DATA RECORDS Start Marker
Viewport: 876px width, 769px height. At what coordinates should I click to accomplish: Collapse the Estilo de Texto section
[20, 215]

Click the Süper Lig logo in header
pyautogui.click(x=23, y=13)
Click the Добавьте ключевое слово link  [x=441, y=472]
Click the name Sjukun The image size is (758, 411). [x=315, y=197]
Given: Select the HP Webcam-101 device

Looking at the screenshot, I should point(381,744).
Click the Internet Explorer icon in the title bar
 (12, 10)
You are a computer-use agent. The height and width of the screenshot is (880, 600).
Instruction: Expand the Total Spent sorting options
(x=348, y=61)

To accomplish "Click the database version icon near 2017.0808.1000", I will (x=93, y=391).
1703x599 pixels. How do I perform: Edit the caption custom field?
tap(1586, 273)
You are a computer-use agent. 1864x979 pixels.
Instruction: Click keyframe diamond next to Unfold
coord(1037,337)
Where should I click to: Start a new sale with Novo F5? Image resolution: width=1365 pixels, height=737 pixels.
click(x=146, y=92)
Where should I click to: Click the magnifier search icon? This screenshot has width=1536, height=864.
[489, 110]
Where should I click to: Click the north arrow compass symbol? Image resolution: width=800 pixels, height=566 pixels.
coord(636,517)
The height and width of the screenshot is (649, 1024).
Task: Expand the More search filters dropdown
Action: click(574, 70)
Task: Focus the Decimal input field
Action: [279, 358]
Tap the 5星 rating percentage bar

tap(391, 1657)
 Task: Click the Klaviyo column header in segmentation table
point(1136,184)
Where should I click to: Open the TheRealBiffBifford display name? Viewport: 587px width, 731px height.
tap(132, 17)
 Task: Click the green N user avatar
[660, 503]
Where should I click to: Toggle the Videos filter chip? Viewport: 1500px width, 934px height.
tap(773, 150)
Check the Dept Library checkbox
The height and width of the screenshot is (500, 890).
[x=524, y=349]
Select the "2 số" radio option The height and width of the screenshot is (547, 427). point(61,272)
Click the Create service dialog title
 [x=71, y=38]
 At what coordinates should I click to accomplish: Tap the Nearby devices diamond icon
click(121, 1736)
DATA RECORDS End Marker
Every line above that carries the string "computer" should be copied.

TASK ANSWER:
You are a computer-use agent. The height and width of the screenshot is (880, 600).
You are a computer-use agent. 1864x979 pixels.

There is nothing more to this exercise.